To Isabel, it vaguely sounded like two people talking… Ed and… was it a woman? Yes, it was, but with the breeze picking up, she couldn’t make out what they were saying. She moved onto the second clip, also Ed, but with more voices. Her eye caught a few flashes of green from the dome-shaped phone console on Ed’s desk. He was talking on speaker, that was clear, yet the call couldn’t be private or confidential since Ed was turning towards Davey to wave happily at the camera. He’d even signed: Hey son, what’s up?

Isabel packed up her sketchpad, pencils and glass and brought them inside, then booted up her laptop to view her shots on the larger screen.

As she scrolled through them, first hers, and later Davey’s, she leant back and smiled at Davey’s snaps—of Isabel and George, her with Ed, the three of them together, and Ed in his office. It was such a shame that she couldn’t bring him this trip but she would next time, she promised herself. Again.

With the video clips, she toyed with the sound as she enjoyed how Ed’s shoulders never slouched, not even in private. But when his hand started rubbing across his buzz cut, a gesture he made when he was nervous or excited, she started wondering who was he talking to? Not that she cared. Or that’s what she pretended. Maybe it was just Davey?

Eventually, after trying various sound settings, she succeeded.

“You still there?” It was a woman… a familiar voice, but not one Isabel placed immediately.

“Davey’s just come in… with his new camera,” said Ed.

“I should give him some lessons,” laughed the woman. Niki Abbott? Was it Niki?

“Not with what you’d teach him!” Ed sniggered.

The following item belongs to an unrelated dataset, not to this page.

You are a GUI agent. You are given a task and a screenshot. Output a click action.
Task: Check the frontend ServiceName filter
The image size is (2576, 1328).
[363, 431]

“Funny man. I know he can’t hear, but shouldn’t…”

Isabel watched Ed wave his fingers at Davey and poke his pinkie up his nose playfully before turning, but unlike Davey, she wasn’t amused, and her spine was stiffer than Ed’s.

“I’ve got my back to him,” said Ed. And to me, too, Isabel noted. “Where were we?” he asked.

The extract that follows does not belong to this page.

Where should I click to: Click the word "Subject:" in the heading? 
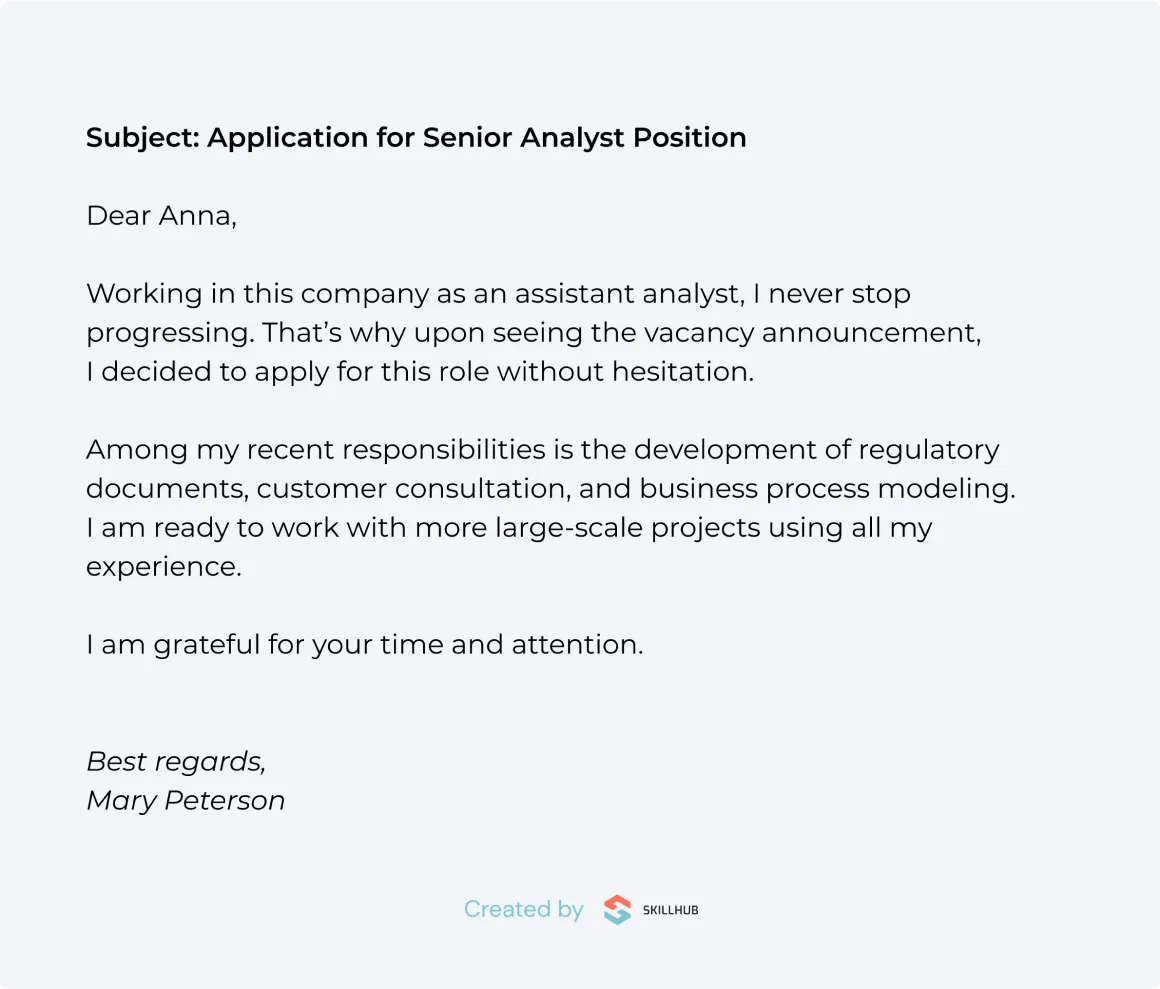tap(142, 138)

The woman continued, “You were saying it’s two hours till she leaves.”

She? For Isabel, this was developing a very uncomfortable edge.

“I’m getting wet just thinking about this.”

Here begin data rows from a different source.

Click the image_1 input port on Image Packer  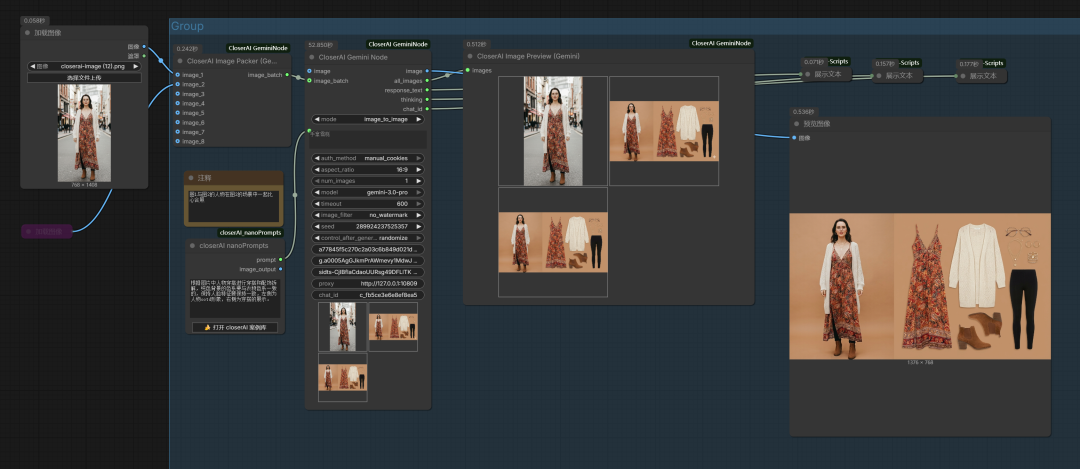click(176, 75)
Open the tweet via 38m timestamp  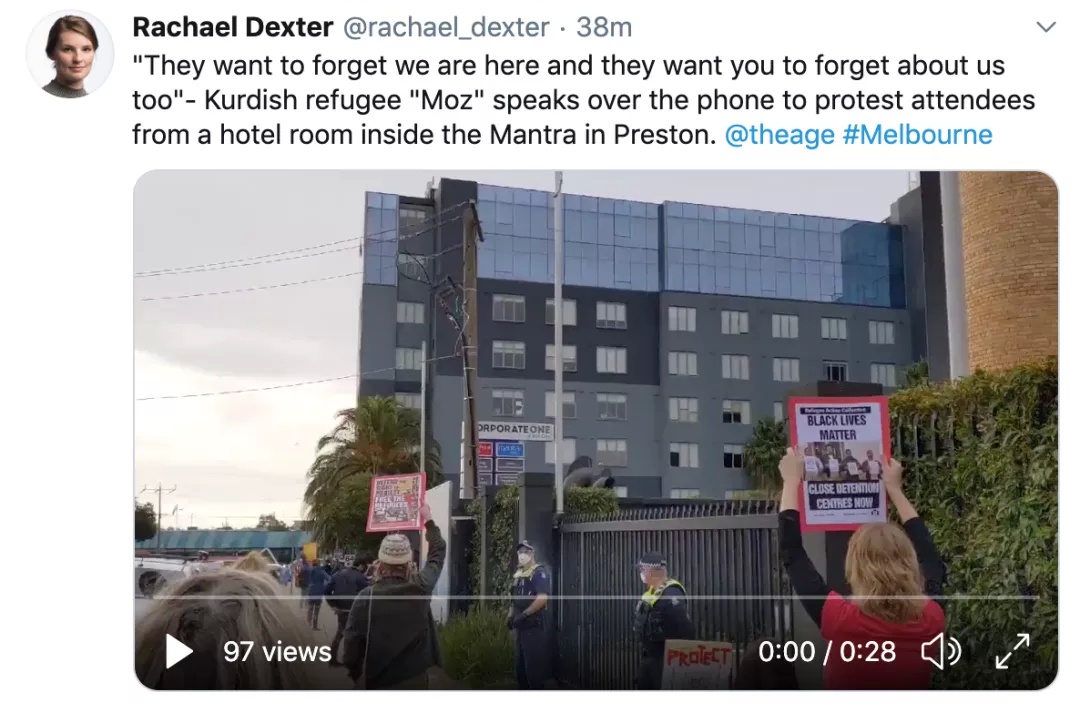[604, 28]
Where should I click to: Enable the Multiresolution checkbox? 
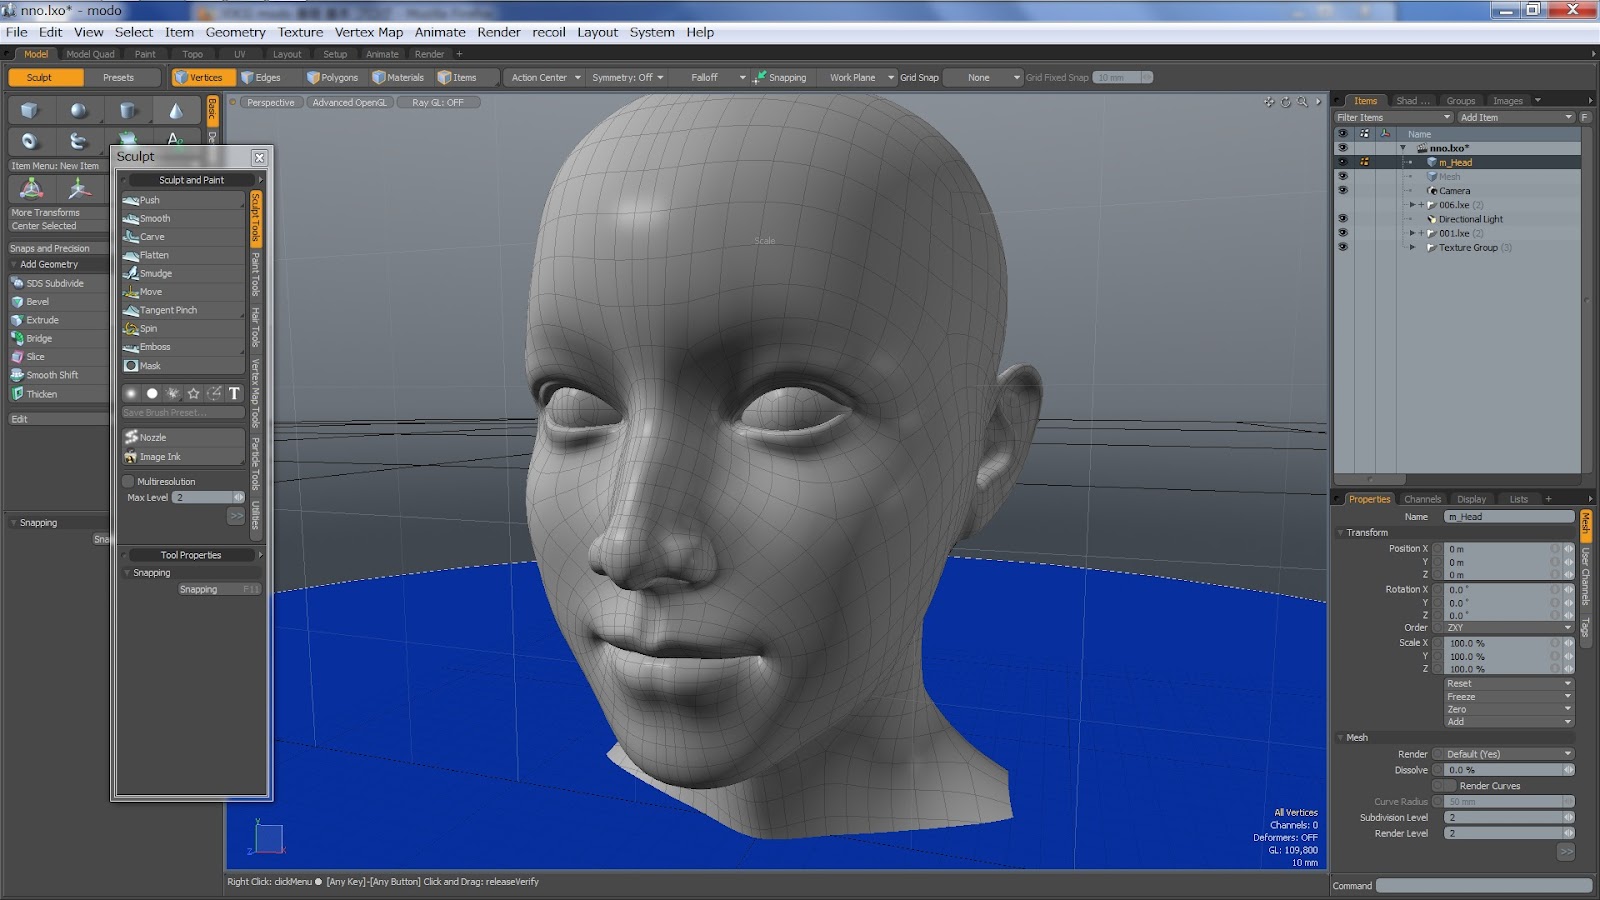tap(128, 481)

Wisely, Isabel placed her glass on the coffee table.

“No dirty talk.”

“Ed, he’s deaf!”

I’m getting wet?

Niki.

Niki Abbott and Ed?

“I don’t care,” Ed said. “Our other call’s…”

The clip cut Ed short, and Isabel slumped back into the sofa, taking one of the cushions and holding it to her chest.

Eventually she stood, a little shakily, and faltered over to the fire, placing her hand against the mantel to steady herself and let the heat sear her face dry, chalking her cheeks with two streaks of salt. She felt suffocated and wanted to rip open her throat to let in more air. She had to breathe… to do something.

The bastard… the fucking bastard. Wait till she got home. But that wouldn’t be till tomorrow afternoon when the chopper came for her, and she had no means of calling it to come sooner. Damn this sanctuary shit, she screamed to herself.

She sat back in front of her laptop, staring at it like it was her enemy. The gossip… the snide innuendo. All through the campaign, she had dismissed the barbs, parking them beside malice or just plain jealousy. But here it was front and centre. True.

An image of Spencer Prentice wagging his manicured finger invaded her thoughts. He had been right, she knew that now. In his own genteel way, he’d always seen Ed as a scheming bastard who was using her. And what had she done? She’d laughed it off.

She wasn’t chuckling now.

The acid of the betrayal was etching dark lines under her eyes and the scar on her neck bleached against the flush of red drowning her. Every one of her senses heightened. Her skin burned. The mustiness in the shack returned, but this time it stank so she couldn’t stand it.

Had Ed loved her at all? Ever…? She slammed her fist on the arm of the sofa because plainly she had no idea.

Breathe deeply, she told herself.

Bésame… Fuck that song! Why did it have to enter her head right now?

Isabel played the video clip again. And again. With her hand trembling, she shook a few more drops of Tabasco into her drink and swirled it with her finger. She forced down a slug of the fiery liquid and then rested the glass, though well away from the table’s edge. Both her hands rose to steeple just below her nose and she gritted her teeth. An observer might think she was praying, and in a way she was.

There had to be an innocent explanation… Maybe, she hoped, the second clip would give one.

She licked her finger and for several seconds it lingered, poised over the ‘play’ button but not quite ready. Pressing it could only lead to two outcomes, one good, the other unbearable.